# [Assignment]
From the records below, pull each line that has "heading".

# [Available data]
=======

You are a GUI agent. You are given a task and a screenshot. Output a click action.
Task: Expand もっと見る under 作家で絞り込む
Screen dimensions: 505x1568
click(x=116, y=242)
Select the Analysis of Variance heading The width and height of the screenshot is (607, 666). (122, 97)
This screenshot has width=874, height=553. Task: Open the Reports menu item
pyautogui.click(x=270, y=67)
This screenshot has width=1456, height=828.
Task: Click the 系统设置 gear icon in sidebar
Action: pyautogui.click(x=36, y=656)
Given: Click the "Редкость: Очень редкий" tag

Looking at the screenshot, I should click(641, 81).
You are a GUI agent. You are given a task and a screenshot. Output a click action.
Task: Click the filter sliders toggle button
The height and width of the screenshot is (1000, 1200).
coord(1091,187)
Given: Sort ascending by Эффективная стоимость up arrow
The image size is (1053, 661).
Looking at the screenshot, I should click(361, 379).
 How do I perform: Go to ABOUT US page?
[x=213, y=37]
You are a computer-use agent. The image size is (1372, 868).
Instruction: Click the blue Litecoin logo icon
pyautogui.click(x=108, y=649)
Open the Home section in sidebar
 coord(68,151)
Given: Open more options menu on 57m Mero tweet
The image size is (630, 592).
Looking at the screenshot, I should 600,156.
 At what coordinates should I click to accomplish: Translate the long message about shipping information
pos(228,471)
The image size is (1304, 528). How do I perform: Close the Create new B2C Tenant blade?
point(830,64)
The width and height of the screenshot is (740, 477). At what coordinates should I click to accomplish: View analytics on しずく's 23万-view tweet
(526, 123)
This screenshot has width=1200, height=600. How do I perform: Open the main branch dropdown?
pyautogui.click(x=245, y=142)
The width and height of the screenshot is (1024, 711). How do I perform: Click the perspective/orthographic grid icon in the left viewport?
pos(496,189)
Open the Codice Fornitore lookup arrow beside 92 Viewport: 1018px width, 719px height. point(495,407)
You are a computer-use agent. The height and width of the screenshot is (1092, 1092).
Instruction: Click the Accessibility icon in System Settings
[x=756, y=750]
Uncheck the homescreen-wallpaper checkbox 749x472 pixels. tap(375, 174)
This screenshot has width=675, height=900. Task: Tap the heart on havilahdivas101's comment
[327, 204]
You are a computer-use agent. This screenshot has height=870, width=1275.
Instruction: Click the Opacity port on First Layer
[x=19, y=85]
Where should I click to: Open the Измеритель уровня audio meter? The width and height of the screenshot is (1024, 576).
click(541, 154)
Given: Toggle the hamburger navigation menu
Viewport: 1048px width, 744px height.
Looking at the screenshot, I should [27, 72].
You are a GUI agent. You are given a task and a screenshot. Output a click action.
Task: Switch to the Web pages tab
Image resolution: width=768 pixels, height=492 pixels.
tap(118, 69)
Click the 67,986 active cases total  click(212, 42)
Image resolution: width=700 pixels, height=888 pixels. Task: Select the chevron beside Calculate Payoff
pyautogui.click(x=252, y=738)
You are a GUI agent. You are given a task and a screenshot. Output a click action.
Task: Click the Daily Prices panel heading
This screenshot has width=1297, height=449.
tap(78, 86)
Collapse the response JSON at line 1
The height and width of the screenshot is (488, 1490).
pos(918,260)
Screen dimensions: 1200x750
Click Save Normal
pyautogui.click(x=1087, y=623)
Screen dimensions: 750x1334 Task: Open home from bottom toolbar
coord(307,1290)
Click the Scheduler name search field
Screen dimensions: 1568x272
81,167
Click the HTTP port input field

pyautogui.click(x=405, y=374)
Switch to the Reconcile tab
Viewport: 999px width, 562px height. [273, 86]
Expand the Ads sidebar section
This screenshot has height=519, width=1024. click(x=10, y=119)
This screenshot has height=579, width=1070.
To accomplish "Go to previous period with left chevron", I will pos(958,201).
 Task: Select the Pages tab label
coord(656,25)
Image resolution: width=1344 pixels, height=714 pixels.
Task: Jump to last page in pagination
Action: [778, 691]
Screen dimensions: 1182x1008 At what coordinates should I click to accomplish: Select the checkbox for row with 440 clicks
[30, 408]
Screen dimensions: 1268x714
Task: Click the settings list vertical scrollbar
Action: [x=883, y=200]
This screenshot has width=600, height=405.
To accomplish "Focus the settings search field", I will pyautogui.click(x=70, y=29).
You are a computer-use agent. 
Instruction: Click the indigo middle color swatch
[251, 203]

=======

# [Exercise response]
Select the Analysis of Variance heading The width and height of the screenshot is (607, 666). (122, 97)
Task: Click the Daily Prices panel heading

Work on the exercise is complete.